The stockouts observed in vaccination centres across the UK imply that no vaccination is conducted during these periods. In Figure 8, the stockout mostly affects individuals aged 18–49 arriving at vaccination centres to receive their second or booster jabs. Even though this cohort is less vulnerable to COVID-19 and the first or prime dose provides a high protection against the novel coronavirus in addition to a reduction in transmission, it is important to ensure that anyone willing to take the vaccine is fully immunised. This practice can increase trust and confidence in the immunisation programme, leading to a high acceptability rate and a reduction in vaccine hesitancy. Figure 8 demonstrates the capabilities of the proposed vaccine distribution and administration decision support tool, not only in monitoring the progress of a vaccination, but also in identifying regions, locations, and cohorts that are likely to be affected should there be a shortage in vaccine supply during the COVID-19 vaccination campaign.

4. Conclusions

We have developed a new optimisation-based vaccine supply chain model and embedded this model within a systematic framework that supports the planning and delivery of a vaccination campaign against infectious diseases. The framework consists of three main steps. Step 1 (demand stratification) uses information on the geographical population and cohort size to generate the stratified vaccine demand. Step 2 (vaccine administration) utilises data on staff working hours and vaccination targets together with the stratified demand from step 1 to estimate the vaccination timeframe, workforce needed, and individuals that must be vaccinated to meet the vaccination target.
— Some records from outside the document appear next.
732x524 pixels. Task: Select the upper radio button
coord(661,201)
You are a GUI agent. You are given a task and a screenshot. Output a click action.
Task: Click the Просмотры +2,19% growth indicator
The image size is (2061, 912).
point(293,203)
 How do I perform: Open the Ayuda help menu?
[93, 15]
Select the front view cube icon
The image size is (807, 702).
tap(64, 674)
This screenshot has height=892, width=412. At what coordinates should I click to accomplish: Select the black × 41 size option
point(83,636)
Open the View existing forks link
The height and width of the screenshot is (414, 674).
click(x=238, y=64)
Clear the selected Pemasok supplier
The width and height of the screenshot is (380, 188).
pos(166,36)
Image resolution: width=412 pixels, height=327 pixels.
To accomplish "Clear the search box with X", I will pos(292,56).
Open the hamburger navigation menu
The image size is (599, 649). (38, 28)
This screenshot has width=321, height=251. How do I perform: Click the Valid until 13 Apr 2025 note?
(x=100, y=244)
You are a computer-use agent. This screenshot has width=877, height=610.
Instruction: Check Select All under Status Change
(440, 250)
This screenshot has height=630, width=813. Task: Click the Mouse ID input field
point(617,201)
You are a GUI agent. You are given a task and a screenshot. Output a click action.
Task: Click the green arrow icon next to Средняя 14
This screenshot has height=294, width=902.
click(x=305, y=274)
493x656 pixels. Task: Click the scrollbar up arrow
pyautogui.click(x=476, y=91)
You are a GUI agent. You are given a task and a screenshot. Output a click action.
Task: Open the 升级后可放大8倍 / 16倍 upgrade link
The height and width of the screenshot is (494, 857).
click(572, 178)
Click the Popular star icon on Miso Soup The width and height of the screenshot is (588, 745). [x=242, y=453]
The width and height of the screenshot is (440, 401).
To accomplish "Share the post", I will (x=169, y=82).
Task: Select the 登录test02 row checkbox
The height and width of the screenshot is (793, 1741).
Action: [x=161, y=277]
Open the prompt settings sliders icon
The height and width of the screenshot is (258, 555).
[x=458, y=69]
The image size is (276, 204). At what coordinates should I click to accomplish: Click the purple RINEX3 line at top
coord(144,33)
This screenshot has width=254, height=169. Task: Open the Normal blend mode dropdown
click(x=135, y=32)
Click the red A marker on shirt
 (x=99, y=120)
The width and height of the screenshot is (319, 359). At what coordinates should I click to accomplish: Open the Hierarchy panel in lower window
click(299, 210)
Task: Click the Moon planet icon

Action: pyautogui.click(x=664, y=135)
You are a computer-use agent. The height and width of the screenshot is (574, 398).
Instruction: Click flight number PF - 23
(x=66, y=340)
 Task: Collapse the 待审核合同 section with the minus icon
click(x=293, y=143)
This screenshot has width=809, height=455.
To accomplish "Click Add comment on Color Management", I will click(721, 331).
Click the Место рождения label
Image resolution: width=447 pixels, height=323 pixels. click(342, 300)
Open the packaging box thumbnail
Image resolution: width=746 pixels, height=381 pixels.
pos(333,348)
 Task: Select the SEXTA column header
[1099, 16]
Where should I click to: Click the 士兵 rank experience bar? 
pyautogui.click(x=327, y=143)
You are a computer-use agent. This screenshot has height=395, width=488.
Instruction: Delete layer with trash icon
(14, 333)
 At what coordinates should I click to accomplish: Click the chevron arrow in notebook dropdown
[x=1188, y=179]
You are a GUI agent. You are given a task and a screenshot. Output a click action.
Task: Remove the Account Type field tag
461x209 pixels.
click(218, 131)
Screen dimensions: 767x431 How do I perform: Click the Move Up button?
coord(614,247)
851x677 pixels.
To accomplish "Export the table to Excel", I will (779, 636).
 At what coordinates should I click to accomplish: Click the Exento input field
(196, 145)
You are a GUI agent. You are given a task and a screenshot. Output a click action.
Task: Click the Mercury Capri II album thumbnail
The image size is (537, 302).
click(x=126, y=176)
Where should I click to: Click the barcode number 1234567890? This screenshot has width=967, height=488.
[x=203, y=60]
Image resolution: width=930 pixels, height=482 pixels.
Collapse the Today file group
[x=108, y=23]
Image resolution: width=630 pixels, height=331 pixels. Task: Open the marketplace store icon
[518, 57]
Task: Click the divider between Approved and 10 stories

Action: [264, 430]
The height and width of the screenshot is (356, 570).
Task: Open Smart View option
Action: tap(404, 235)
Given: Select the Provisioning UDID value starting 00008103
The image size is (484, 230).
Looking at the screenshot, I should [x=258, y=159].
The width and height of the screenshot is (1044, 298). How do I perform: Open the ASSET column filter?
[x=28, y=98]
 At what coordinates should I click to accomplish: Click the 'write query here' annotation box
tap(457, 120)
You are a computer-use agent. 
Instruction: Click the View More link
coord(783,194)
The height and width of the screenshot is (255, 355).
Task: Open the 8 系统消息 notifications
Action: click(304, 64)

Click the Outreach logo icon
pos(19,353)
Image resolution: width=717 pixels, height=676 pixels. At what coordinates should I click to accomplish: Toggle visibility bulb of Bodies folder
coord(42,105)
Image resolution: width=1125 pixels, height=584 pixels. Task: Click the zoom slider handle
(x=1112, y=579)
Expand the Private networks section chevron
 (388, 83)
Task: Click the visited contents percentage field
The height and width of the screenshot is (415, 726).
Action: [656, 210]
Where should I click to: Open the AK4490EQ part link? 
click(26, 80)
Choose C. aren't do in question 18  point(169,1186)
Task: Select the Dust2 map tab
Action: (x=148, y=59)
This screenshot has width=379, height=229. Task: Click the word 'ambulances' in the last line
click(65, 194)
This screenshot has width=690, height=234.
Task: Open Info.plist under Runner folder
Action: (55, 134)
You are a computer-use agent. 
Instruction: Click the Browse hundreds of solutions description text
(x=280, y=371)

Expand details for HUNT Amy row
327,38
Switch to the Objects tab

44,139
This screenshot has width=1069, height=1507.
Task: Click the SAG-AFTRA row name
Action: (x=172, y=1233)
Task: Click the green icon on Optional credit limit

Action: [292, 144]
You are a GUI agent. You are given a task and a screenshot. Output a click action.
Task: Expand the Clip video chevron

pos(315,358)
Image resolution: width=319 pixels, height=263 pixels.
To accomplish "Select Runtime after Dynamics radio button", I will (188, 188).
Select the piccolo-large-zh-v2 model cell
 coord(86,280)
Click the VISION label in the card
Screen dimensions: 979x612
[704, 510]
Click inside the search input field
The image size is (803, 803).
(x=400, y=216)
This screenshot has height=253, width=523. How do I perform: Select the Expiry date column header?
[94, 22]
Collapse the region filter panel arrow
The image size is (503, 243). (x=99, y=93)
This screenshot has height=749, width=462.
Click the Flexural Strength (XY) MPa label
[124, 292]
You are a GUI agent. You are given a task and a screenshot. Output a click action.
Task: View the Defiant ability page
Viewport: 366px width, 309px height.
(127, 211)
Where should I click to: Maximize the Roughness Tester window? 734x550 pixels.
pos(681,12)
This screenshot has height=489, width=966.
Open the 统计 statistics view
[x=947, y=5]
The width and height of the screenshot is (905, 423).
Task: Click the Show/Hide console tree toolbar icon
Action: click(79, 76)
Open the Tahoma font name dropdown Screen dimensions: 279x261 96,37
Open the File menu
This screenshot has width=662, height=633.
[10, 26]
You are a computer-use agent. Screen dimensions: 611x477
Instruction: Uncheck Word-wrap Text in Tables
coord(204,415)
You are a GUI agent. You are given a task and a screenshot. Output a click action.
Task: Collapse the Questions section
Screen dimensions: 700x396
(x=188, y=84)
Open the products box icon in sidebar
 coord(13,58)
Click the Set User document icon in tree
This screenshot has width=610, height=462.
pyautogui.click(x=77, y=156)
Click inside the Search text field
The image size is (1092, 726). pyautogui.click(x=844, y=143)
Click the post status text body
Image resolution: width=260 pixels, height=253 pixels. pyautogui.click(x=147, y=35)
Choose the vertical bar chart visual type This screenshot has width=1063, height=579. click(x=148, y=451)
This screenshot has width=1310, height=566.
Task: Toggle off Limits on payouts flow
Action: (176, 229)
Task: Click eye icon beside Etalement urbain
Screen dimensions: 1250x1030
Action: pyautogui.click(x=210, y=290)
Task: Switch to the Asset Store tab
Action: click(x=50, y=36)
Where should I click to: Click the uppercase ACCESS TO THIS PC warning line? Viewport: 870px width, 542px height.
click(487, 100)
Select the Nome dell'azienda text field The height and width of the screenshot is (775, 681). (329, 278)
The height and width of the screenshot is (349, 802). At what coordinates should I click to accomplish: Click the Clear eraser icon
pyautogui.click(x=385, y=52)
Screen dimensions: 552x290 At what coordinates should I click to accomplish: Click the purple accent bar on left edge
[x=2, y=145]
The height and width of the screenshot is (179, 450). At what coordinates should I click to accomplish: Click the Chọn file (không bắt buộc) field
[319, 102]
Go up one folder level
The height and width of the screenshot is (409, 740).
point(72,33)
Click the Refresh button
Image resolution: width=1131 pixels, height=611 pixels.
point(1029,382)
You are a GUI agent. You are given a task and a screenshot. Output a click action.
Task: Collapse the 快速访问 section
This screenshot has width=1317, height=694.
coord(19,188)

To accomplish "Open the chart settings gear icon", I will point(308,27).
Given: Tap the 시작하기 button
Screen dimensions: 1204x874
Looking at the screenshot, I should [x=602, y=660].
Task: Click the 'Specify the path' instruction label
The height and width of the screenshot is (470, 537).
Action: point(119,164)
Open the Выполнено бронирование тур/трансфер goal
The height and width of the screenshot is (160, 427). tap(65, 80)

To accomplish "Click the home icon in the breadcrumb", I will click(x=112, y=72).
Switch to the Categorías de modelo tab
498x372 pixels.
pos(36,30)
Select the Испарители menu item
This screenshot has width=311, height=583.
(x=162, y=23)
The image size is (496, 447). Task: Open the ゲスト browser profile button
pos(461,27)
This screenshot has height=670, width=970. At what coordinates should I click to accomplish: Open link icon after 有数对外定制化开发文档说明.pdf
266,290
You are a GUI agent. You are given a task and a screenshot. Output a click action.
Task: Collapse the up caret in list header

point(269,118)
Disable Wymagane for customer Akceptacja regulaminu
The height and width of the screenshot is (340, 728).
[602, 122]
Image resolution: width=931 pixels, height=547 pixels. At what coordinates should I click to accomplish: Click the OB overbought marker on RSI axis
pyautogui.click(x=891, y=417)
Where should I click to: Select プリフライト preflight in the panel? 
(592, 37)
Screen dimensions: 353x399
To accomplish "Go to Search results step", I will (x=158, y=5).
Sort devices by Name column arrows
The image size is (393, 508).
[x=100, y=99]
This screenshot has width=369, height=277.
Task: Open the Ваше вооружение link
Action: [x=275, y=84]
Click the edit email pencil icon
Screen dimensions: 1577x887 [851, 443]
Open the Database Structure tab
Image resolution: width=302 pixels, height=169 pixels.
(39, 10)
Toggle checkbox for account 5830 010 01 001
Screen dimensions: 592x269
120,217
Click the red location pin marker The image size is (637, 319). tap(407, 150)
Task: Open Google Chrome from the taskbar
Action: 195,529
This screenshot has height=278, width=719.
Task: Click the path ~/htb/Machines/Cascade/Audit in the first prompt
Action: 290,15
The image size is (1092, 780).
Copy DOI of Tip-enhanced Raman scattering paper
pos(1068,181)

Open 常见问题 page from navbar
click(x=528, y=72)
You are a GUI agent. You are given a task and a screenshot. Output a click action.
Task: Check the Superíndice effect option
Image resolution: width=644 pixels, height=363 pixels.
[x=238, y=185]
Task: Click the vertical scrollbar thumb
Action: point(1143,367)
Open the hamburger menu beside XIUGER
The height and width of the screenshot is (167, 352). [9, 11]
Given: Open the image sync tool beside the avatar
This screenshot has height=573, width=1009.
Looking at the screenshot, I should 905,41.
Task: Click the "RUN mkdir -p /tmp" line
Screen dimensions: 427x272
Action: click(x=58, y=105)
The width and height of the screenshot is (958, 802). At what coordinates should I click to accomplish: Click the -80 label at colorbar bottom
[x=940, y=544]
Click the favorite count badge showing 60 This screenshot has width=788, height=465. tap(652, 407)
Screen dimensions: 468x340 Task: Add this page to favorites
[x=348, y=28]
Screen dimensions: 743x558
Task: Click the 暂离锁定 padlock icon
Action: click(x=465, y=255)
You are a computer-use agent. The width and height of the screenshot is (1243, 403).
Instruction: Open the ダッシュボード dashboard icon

Finally, step 3 (vaccine supply and delivery) utilises outputs from steps 1 and 2 to predict the logistics cost and plan the distribution and administration of vaccines to targeted individuals. Optimisation of COVID-19 vaccine supply chain indicates that minimisation of the total logistics cost can lead to a cost-optimal vaccine supply chain that ensures a high vaccine availability at administration points. Regardless of whether a backlog exists or not, the transportation cost dominates the total annualised logistics cost, which can be attributed to the short shelf life of the BNT162b2 SARS-CoV-2 vaccine. Furthermore, the estimated total cost of supply chain components (thermal shippers, dry ice, staff wages, vaccine procurement, and quality control checks) indicates that the cost of vaccine procurement dominates, followed by vaccinator wages. Analysis of the impacts of backlog on other key performance indicators by applying bi-objective optimisation indicates that an increase in backlog due to shortage in vaccine supply or failure to meet vaccination targets does not have a significant impact on the logistics cost and logistics cost per fully immunised patient, but can lead to a reduction in vaccine availability (from 100 to 96 percent) in England, Scotland, Wales, and Northern Ireland. This reduction in vaccine availability affects vaccination coverage, thereby increasing local transmission of COVID-19, which can lead to a surge in the number of infections, increased hospitalisation, and increased death rates across the UK.